## Records supplied
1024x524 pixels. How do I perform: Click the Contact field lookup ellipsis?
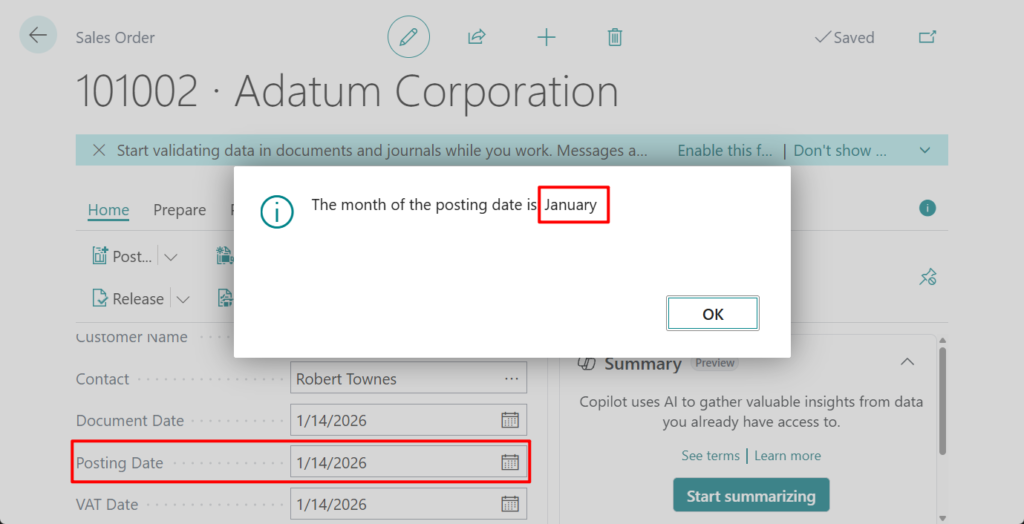click(512, 379)
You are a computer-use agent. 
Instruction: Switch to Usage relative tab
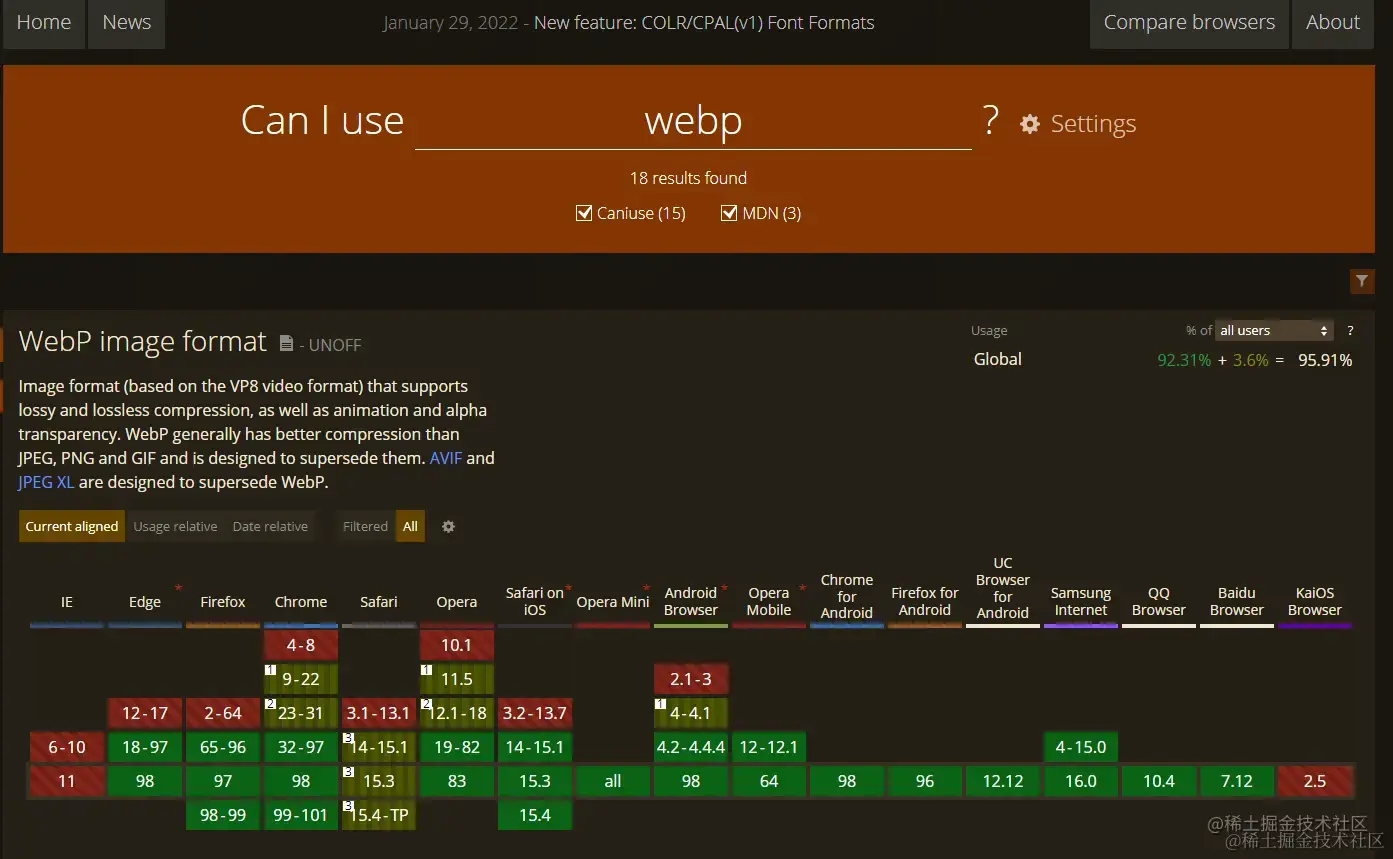coord(175,526)
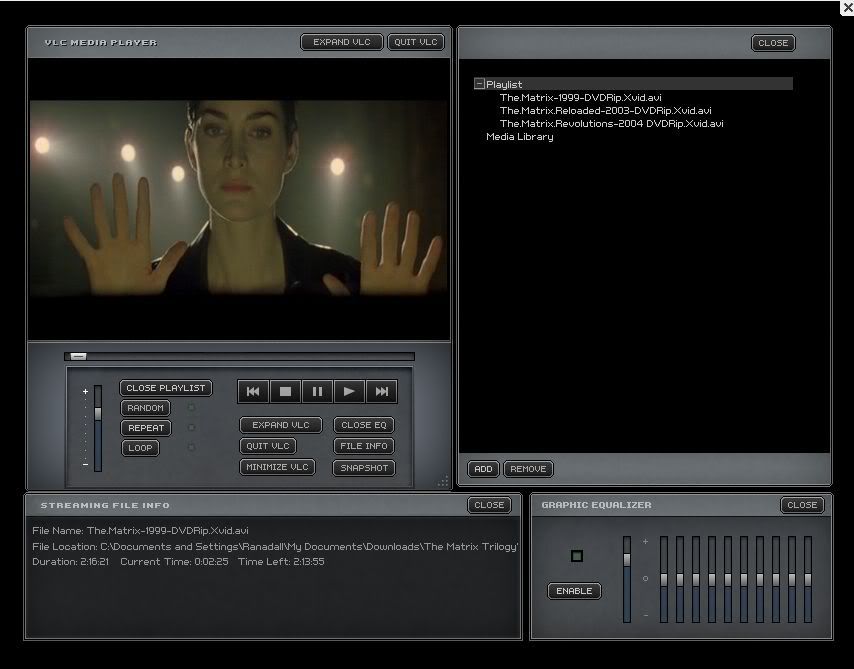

## Exercise goal
Rewrite the entries above, swapping "field" for "box" and keeping everything else the same. Leave the pictures out.

## Result for this exercise
1024x524 pixels. How do I perform: Click the Contact box lookup ellipsis?
click(512, 379)
You are a computer-use agent. 
Instruction: Switch to Usage relative tab
coord(175,526)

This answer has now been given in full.